Politico adds that top Clinton and Obama aides, plus congressional leaders, see the Trump strategy as “part kamikaze mission to take down Clinton, part temper tantrum by a man who has never been embarrassed on either this scale or spotlight.”

Even worse, says Politico, they fret about “how his egged-on followers might respond, and the violence — perhaps against Muslims, Latinos or any of the many other groups he has targeted in his campaign rhetoric — that might follow.”

Now we’re predicting outbreaks of violence?

I always think it’s risky business to hold candidates responsible for what nutty followers say or do in their name. At a Trump rally in Ohio, the Wall Street Journal found a guy named Dan Bowman who said: “I feel Hillary needs to be taken out. If she gets in the government, I’ll do everything in my power to take her out of power.
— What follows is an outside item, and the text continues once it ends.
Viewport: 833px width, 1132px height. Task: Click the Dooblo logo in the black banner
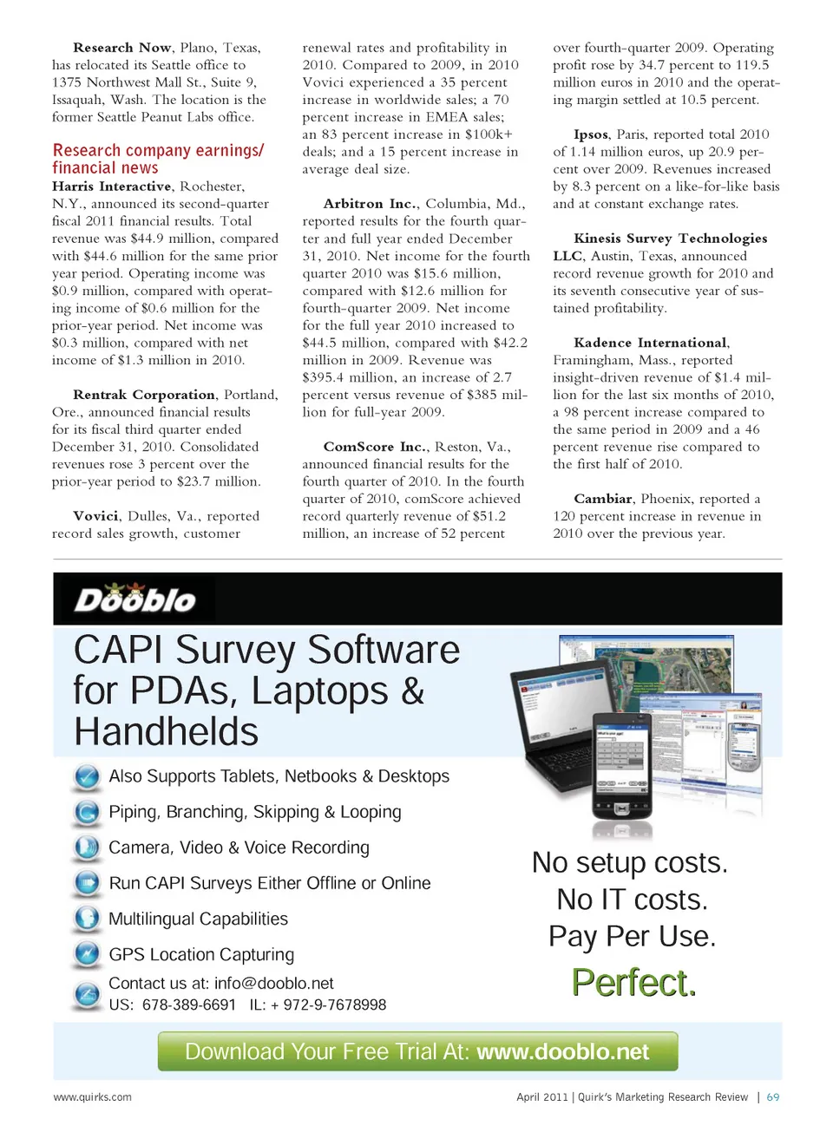[x=134, y=599]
If I have to be a patriot, I will.”

Rather chilling—but unfair to blame the candidate (even with that flap over what he once said about “Second Amendment people”).
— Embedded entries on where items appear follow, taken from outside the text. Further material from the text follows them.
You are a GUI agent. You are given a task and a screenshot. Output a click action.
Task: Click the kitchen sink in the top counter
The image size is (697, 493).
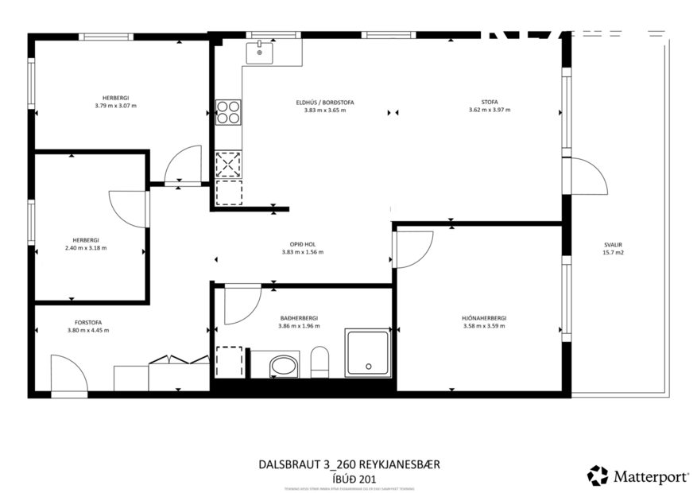pyautogui.click(x=259, y=52)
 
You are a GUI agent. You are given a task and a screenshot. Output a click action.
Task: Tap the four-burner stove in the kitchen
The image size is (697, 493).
pyautogui.click(x=228, y=112)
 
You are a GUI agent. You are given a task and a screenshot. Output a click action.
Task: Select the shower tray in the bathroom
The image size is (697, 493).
pyautogui.click(x=367, y=354)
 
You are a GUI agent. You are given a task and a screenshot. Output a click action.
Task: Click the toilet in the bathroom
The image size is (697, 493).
pyautogui.click(x=320, y=362)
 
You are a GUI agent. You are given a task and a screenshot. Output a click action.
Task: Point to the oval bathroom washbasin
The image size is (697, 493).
pyautogui.click(x=283, y=367)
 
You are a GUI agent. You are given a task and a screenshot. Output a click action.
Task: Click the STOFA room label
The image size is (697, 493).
pyautogui.click(x=489, y=102)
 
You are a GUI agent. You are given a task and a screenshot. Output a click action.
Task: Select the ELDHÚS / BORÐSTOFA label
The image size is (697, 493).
pyautogui.click(x=324, y=103)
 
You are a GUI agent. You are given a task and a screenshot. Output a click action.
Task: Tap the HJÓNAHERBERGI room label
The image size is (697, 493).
pyautogui.click(x=483, y=317)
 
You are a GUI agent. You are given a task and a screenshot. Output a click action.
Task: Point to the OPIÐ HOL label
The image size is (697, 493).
pyautogui.click(x=303, y=244)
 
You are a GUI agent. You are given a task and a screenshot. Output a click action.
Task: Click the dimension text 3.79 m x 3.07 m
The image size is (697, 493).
pyautogui.click(x=115, y=105)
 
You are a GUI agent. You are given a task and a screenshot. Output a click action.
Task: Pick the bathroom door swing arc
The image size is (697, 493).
pyautogui.click(x=242, y=305)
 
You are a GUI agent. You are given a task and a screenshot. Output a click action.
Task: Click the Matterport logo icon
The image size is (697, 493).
pyautogui.click(x=597, y=476)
Meanwhile, the greatest actual violence of the campaign took place with the firebombing of a Trump campaign office in North Carolina, along with spray-painting about “Nazi Republicans.” Obviously, this was done by someone who hates Trump. I don’t think it’s fair for liberal commentators to blame the attack on an atmosphere whipped up by Trump. But I also don’t think it’s fair to blame “animals representing Hillary Clinton and Dems,” as Trump tweeted, without knowing who was responsible.

Bottom line: The media can certainly influence an election, but they can’t steal it. Ronald Reagan and both George Bushes won the White House without much admiration from the mainstream media.

Newt Gingrich, on ABC, embraced a blogger’s view that we are seeing a media “coup d’etat” in which “20 TV executives have decided to destroy him.”

But Ed Rollins, the Fox News contributor who runs a pro-Trump Super PAC, told Trish Regan that he disagrees with his candidate’s talk about a rigged election. “If he loses the election,” said Rollins, “it won’t be because of the media.”